12. The system of claim 11, wherein the operations further comprise:

repeatedly providing the new policy and the episode data to said each hypertransformer and generating the new policy based on the episode data and execution of a preceding policy over the one or more exploration episodes and the evaluation episode.

13. The system of claim 9, wherein:

the environment comprises one or more machine-learned models.

14. The system of claim 9, wherein generating, by the one or more processors, the set of hypertranformers, comprises:

adding noise to either or both of the one or more hypertransformer parameters and the one or more policy parameters.

15. The system of claim 9, wherein the evaluation metric is a total reward received during the evaluation episode.

16. The system of claim 9, wherein generating, by the one or more processors, the evaluation metric based on rewards received during the evaluation episode following the one or more exploration episodes in the environment, comprises:

estimating a gradient using a gaussian noise and a total reward received during the evaluation episode.

17. A computer-implemented method, comprising:

executing, by one or more processors, an initial policy in a computing environment;

obtaining, by the one or more processors, episode data associated with execution of the initial policy in the computing environment over an initial episode;

providing, by the one or more processors, the episode data and the initial policy as one or more inputs to a hypertransformer; and

obtaining, by the one or more processors from the hypertransformer, a subsequent policy.

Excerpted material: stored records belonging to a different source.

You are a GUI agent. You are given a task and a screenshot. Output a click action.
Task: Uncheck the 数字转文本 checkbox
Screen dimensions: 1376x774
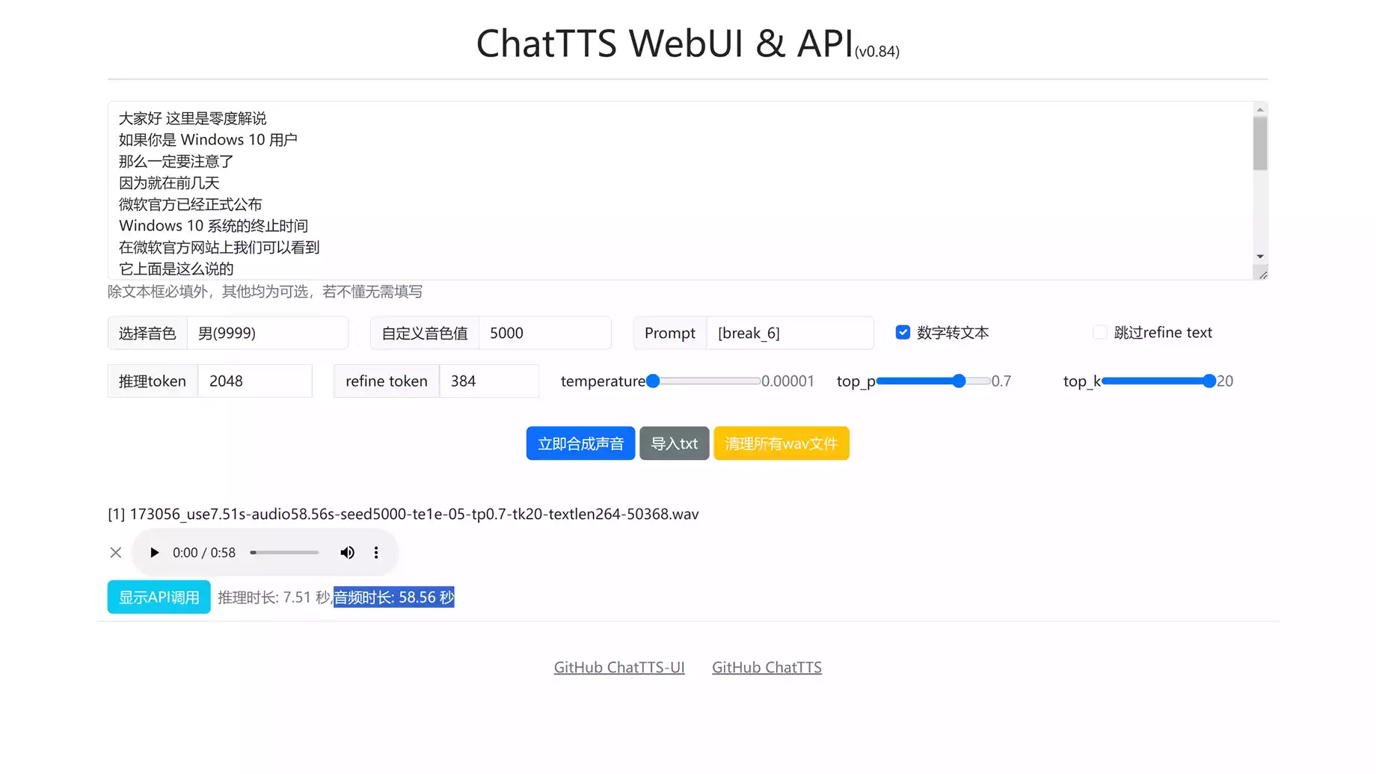pyautogui.click(x=903, y=333)
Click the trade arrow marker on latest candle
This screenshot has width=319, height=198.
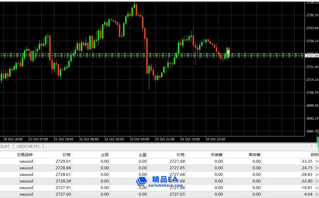tap(228, 54)
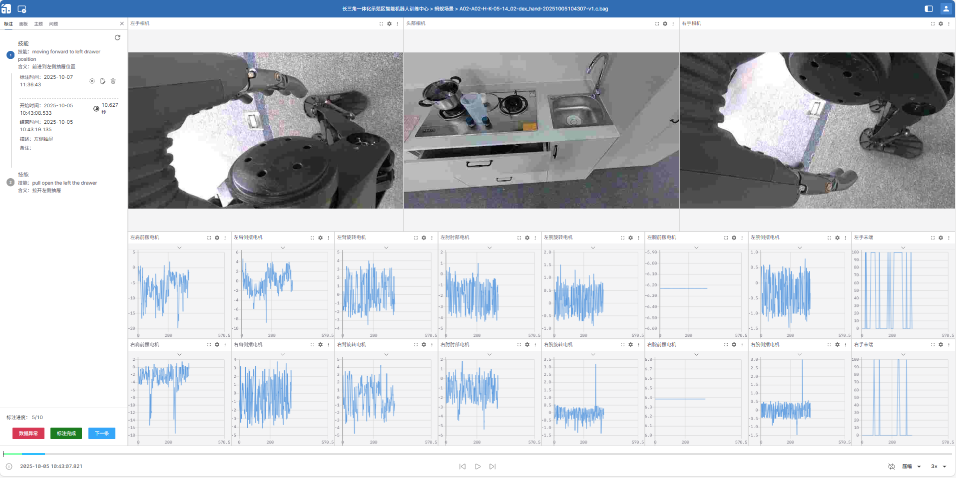
Task: Play the segment for skill annotation 1
Action: point(92,81)
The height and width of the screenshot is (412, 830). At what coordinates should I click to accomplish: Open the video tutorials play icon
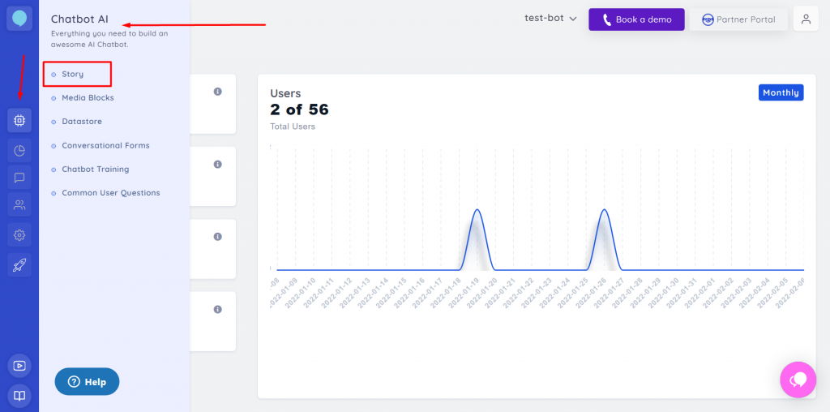(x=19, y=366)
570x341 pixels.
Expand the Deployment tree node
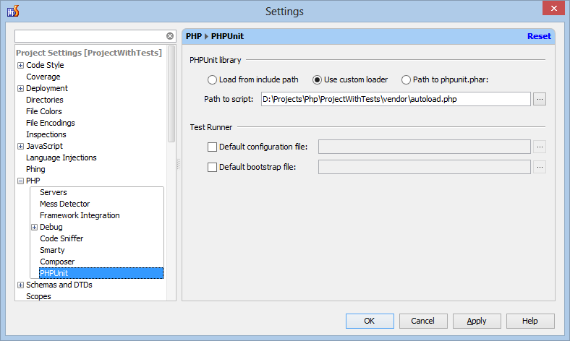pyautogui.click(x=21, y=89)
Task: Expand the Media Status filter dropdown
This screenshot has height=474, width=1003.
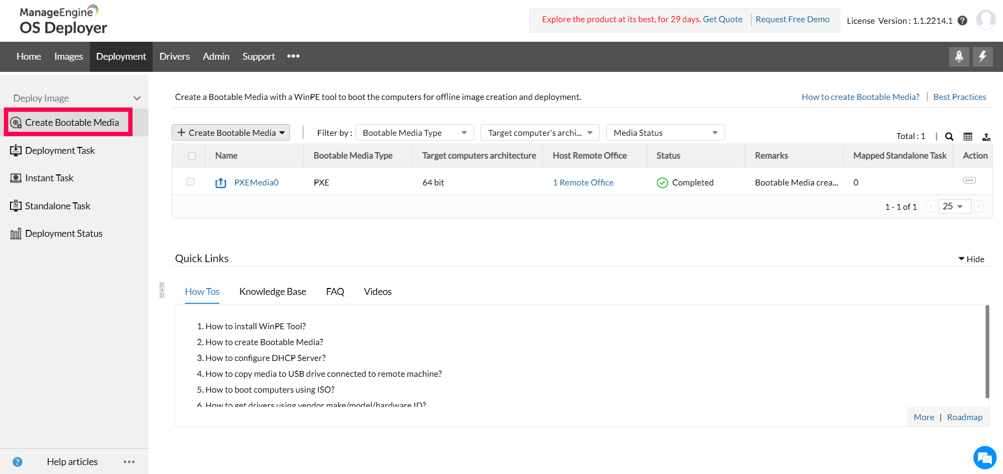Action: pyautogui.click(x=665, y=133)
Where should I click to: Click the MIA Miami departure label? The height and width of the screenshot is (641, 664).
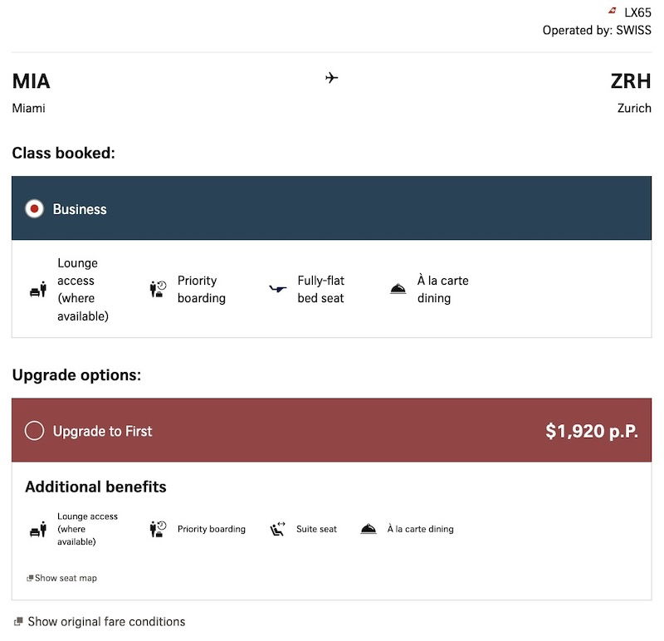point(32,91)
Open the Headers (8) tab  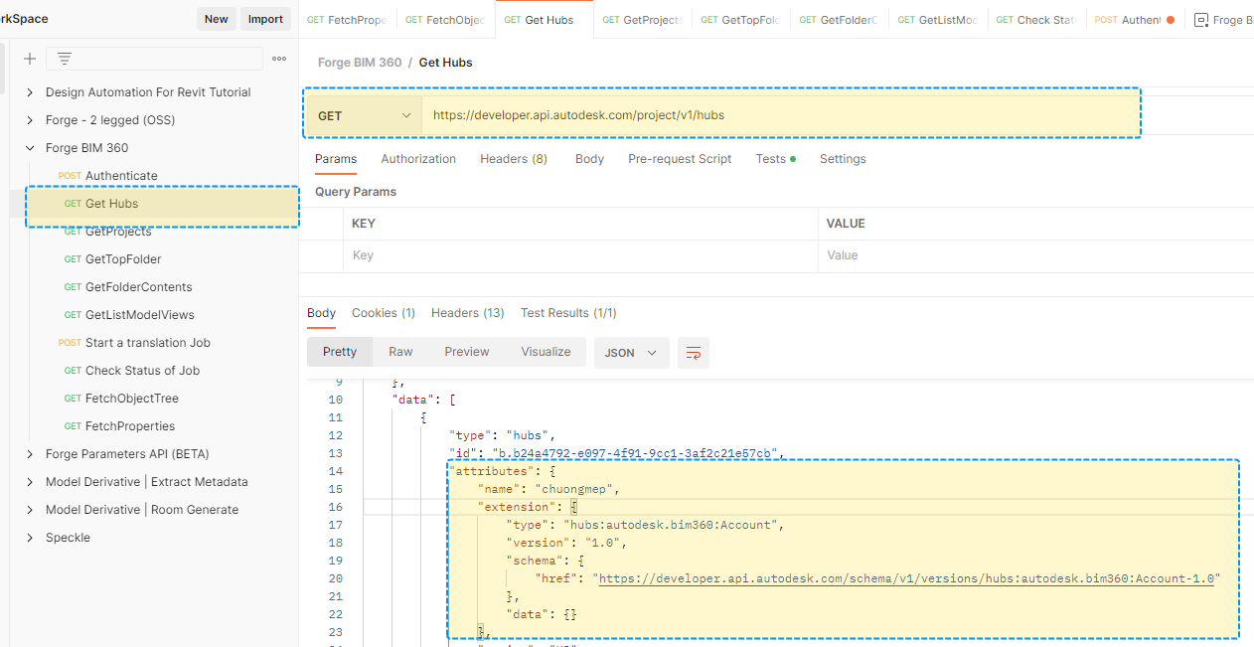pyautogui.click(x=513, y=159)
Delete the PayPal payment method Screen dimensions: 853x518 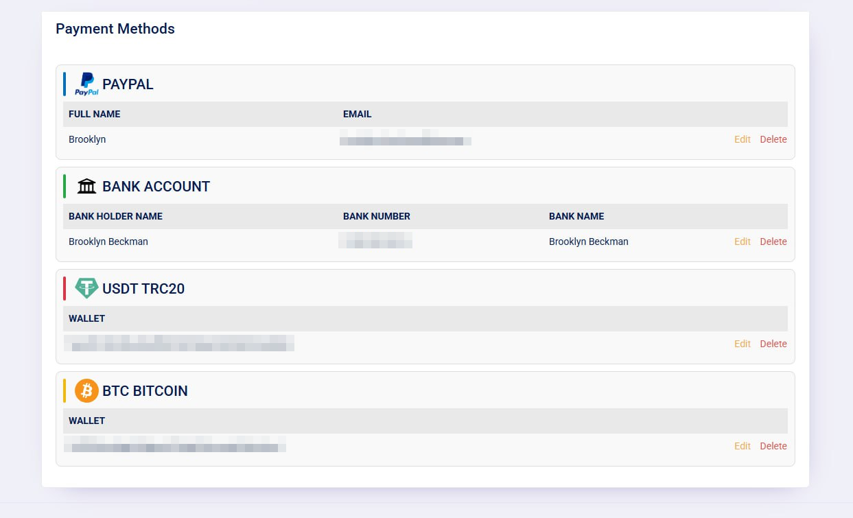point(773,139)
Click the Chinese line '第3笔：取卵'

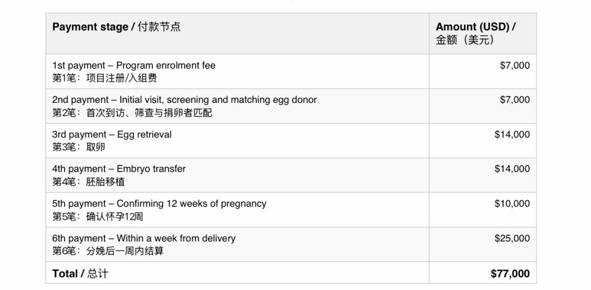click(78, 147)
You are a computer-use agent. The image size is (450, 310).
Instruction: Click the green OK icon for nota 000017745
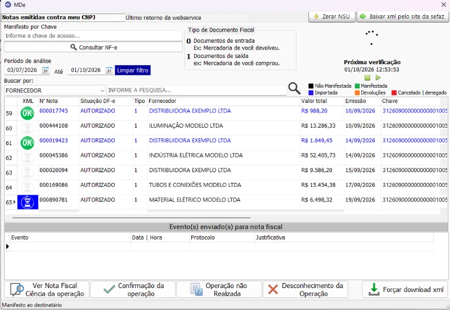coord(27,113)
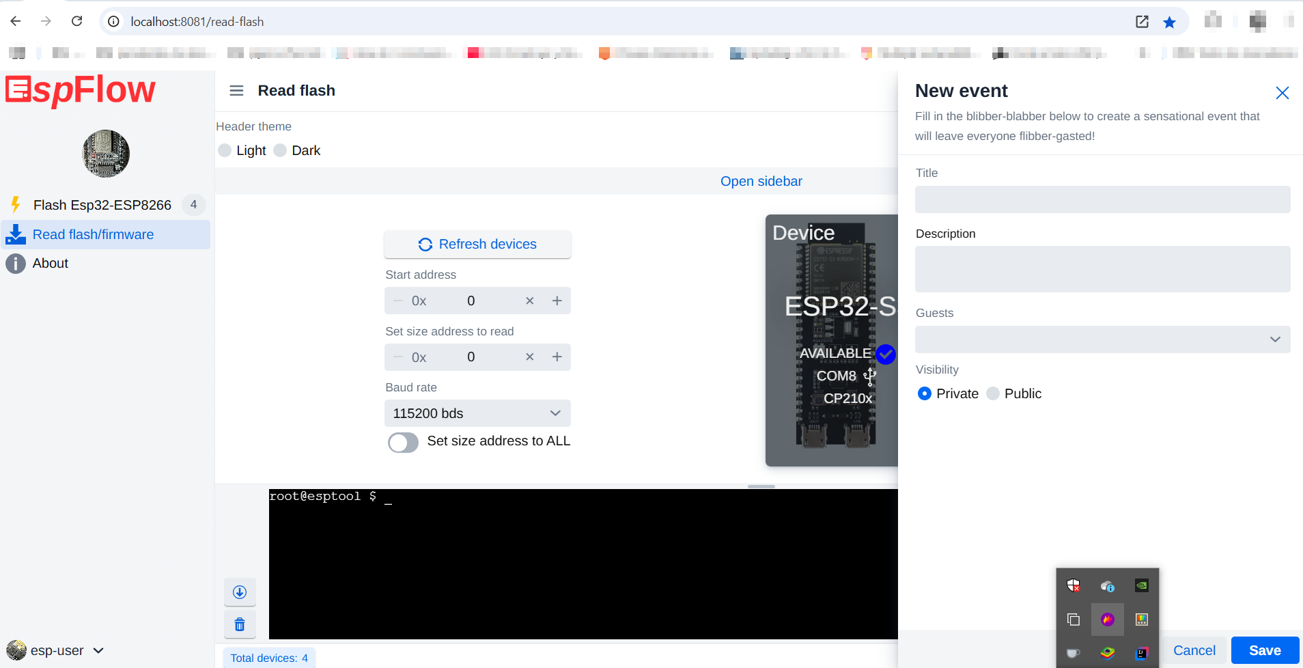
Task: Open the Baud rate dropdown
Action: coord(477,413)
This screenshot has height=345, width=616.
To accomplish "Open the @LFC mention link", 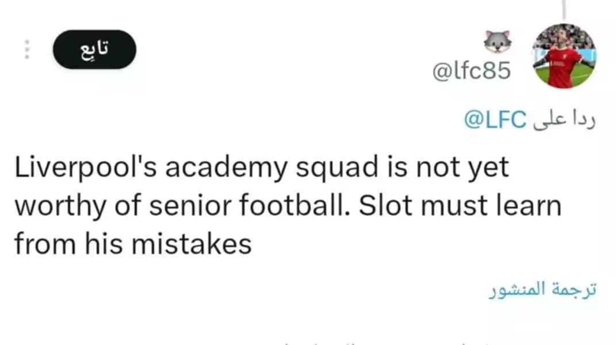I will 495,120.
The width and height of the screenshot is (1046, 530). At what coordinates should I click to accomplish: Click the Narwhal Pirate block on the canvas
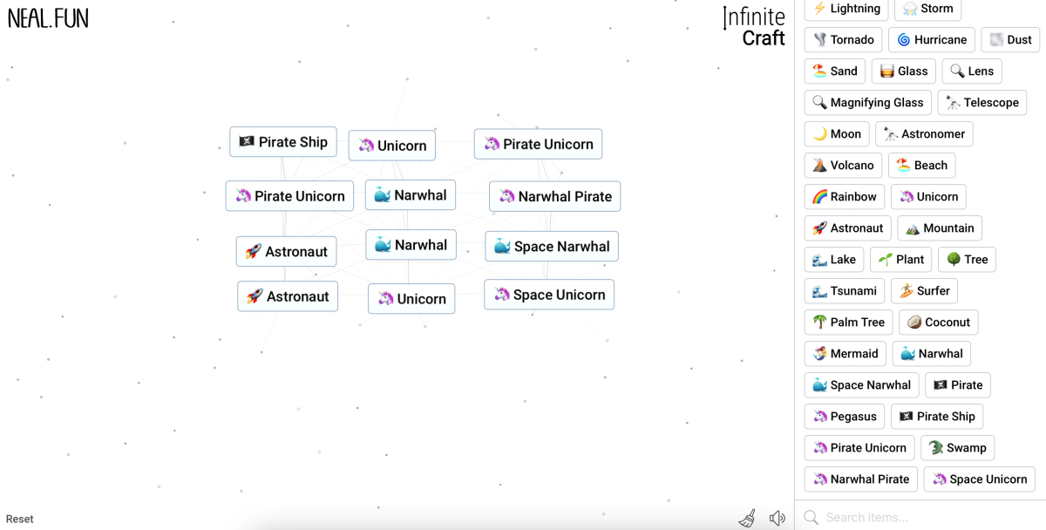[x=554, y=196]
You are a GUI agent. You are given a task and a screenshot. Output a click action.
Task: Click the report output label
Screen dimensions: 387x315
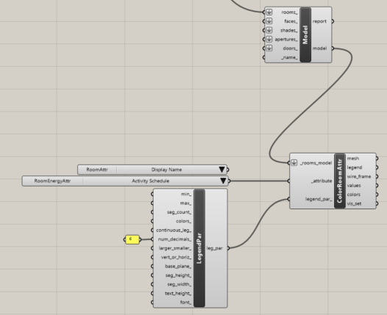pyautogui.click(x=319, y=21)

18. The computer-implemented method of claim 17, further comprising:

sequentially executing, by one or more processors, a set of policies in the computing environment over a set of sequential episodes associated with a task, the set of policies including the initial policy and the set of sequential episodes including the initial episode;

obtaining, by one or more processors for each sequential episode, episode data associated with execution of a respective policy for said each sequential episode;

providing, by the one or more processors, the episode data associated with execution of the respective policy for each sequential episode to the hypertransformer; and

sequentially generating, by the one or more processors as an output of the hypertransformer, the set of policies, wherein each policy is generated based on the episode data associated with execution of a previous policy.

19. The computer-implemented method of claim 17, wherein:

the computing environment comprises one or more machine-learned models.

20. The computer-implemented method of claim 17, further comprising:

generating the initial policy based on one or more policy parameters.